The City of Lancaster, California, has not affiliated itself with Christianity by maintaining a policy of inviting local clergy to offer prayers at the opening of city council meetings, according to a March 26 ruling by the United States Court of Appeals for the Ninth Circuit. The appellate judges affirmed a decision by the United States District Court for the Central District of California.
Among the considerations weighed by the three-judge panel, were the fact that the City did not choose the content of the prayers, nor choose the denomination of those giving the prayers. The fact that most of the invocations had been Christian the court attributed to local demographics, and the choice of religious leaders who responded to the City’s invitation for volunteers.
Lancaster is generally best known for the space shuttle Columbia being built in the area, and for the shuttle’s landing at nearby Edwards Air Force Base. Among the more famous graduates of the local Antelope Valley High School is Frank Zappa, singer with the 1960’s band, The Mothers of Invention.
The City of Lancaster developed a detailed formal policy after receiving a letter from the American Civil Liberties Union in 2009, demanding that the city cease an desist from its long-standing informal practice of opening meetings with voluntary prayer.

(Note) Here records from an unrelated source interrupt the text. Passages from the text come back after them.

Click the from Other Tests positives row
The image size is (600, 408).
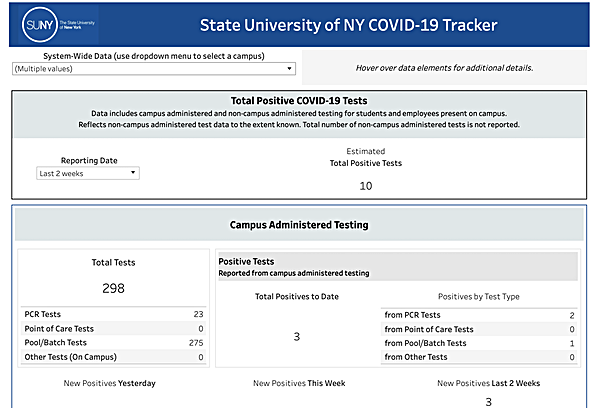click(479, 357)
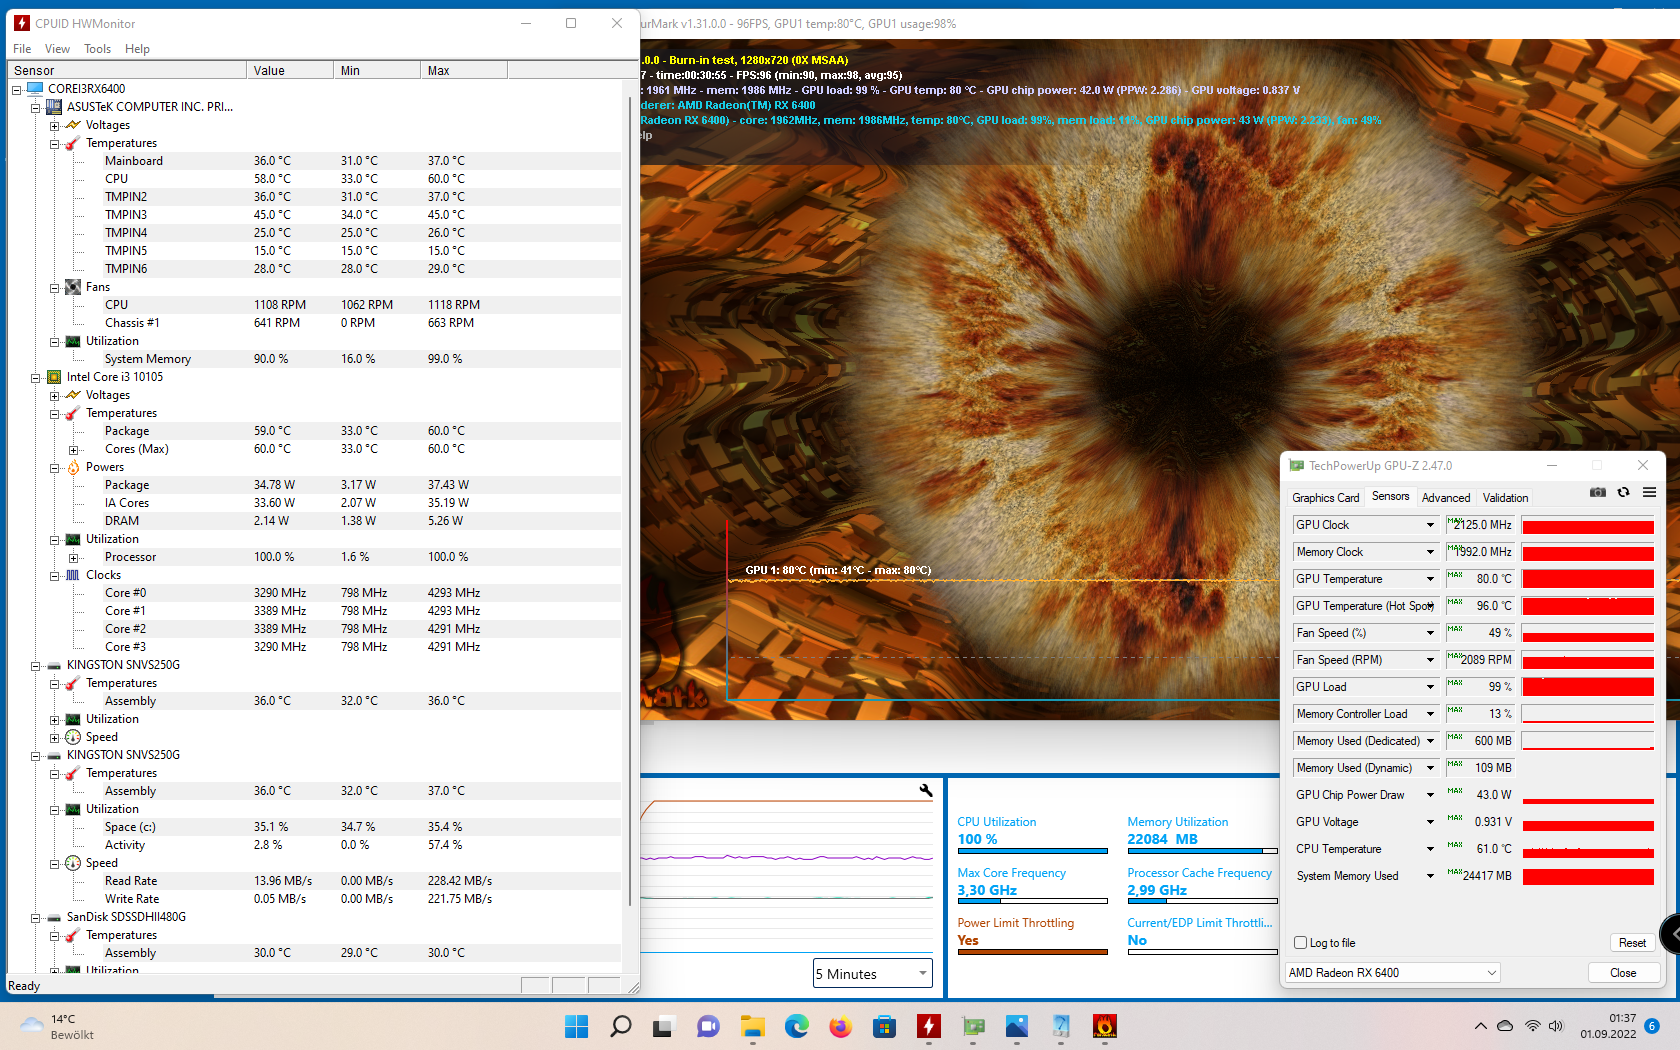This screenshot has height=1050, width=1680.
Task: Click the GPU-Z screenshot camera icon
Action: coord(1597,492)

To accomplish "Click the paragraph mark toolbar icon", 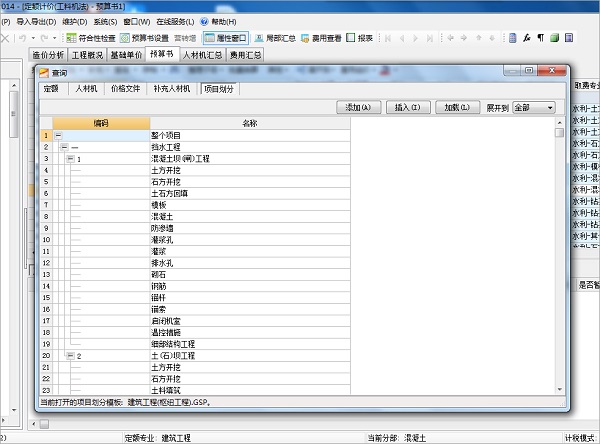I will pos(541,37).

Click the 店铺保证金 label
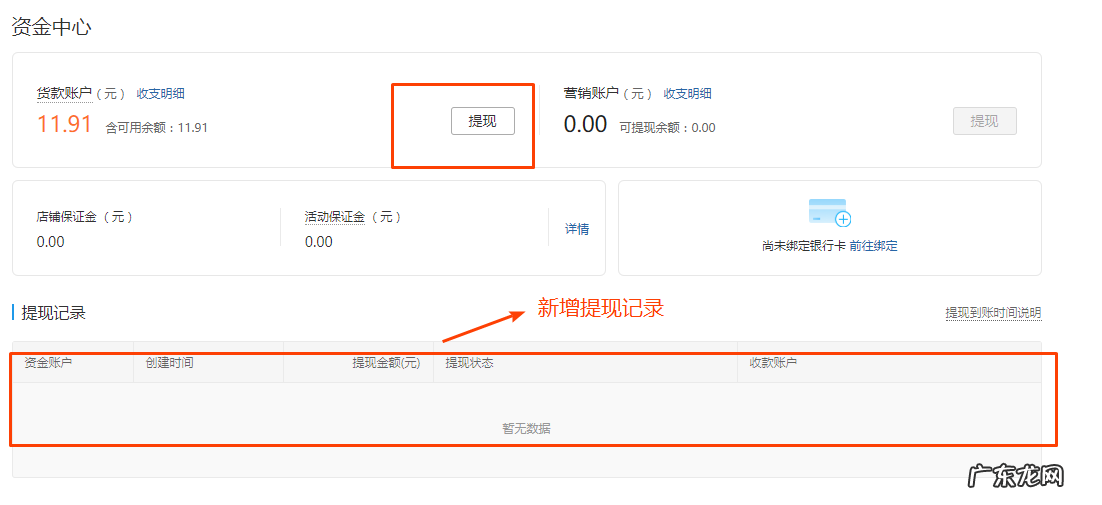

Rather than drop the practice entirely, the city adopted a written procedure, which it believed would withstand any challenge in court.
This policy was challenged in court by Shelley Rubin, and Maureen Feller, two residents of the city who are respectively of the Jewish and Christian faiths. They particularly objected to an invocation delivered April 27, 2012 by Bishop Henry Hearns, which closed “in the precious, holy and righteous and matchless name of Jesus.”
The federal district court ruled that unless the prayers delivered before a legislative meeting proselytize, advance, or disparage a particular faith, they do not violate the First Amendment. It emphasized that the city did not regulate the content of the prayers, although it requested that volunteers not use the forum to proselytize or disparage any one faith. It also found that the mention of Jesus in a particular invocation was not in itself unconstitutional.
Both sides argued that the U.S. Supreme Court’s decision in Marsh v. Chambers, a 1983 decision, supported their position. This decision allowed to stand the practice of the Nebraska legislature in opening each legislative session with a prayer delivered by a state-employed chaplain.
The Marsh decision acknowledged that many of the delegates to the Continental Congress and the first congress under the new Constitution of 1787 had opposed legislative prayer, because the delegates had different religious affiliations endorsing mutually exclusive creeds. But it cited Samuel Adams observation that he was no bigot, and could hear a prayer from a gentleman of piety and virtue who was at the same time a friend to his country, a view which ultimately prevailed.
Rubin and Feller argued that the Court’s opinion, and its later ruling in County of Allegheny v. American Civil Liberties Union, explicitly established that to make a specific reference in a prayer, such as to Jesus, violated the First Amendment prohibition on establishment of religion. The Ninth Circuit found no basis in either Supreme Court ruling to agree, and referred to several other circuits that arrived at the same conclusion.
However, the three judges considering the Lancaster case declined to follow the analysis of the Fourth Circuit (with jurisdiction in North and South Carolina, Virginia, and West Virginia). Rather than count whether any one faith was statistically over-represented in the delivery of prayers, they quoted approvingly from a Fourth Circuit dissenting opinion, “In determining what it means to ‘advance’ one religion or faith over others, the touchstone of the analysis should be whether the government has placed its imprimatur, deliberately or by implication, on any one faith or religion.”
Far from placing its official seal of approval on Christianity, the court concluded, the City of Lancaster “has instead taken every feasible precaution—short of the extra step (itself fraught with constitutional peril) of requiring volunteers to refrain altogether from referencing sectarian figures—to ensure its own evenhandedness.”
If the court were to “order the City to review as a matter of course the text of every proposed prayer, approving for delivery only those drafts rid of all references to saints, disciples, prophets, deities, and the like,” that would create a very real entanglement of government and religion, the Ninth Circuit panel noted. “It would assign to the government the task of coauthoring prayers.” The Supreme Court very definitely ruled in the landmark Engel v. Vitale case in 1962 – banning public schools from sponsoring prayers in class – “it is no part of the business of government to compose official prayers.”
It is the city’s stated policy to “acknowledge and express the city Council’s respect for [Lancaster’s] diversity of religious denominations and faiths,” as well as to “solemnize proceedings” of the council, the court found. The policy states that it “is not intended, and shall not be implemented or construed in any way, to affiliate the City Council with, nor express . . . preference for, any faith or religious denomination.”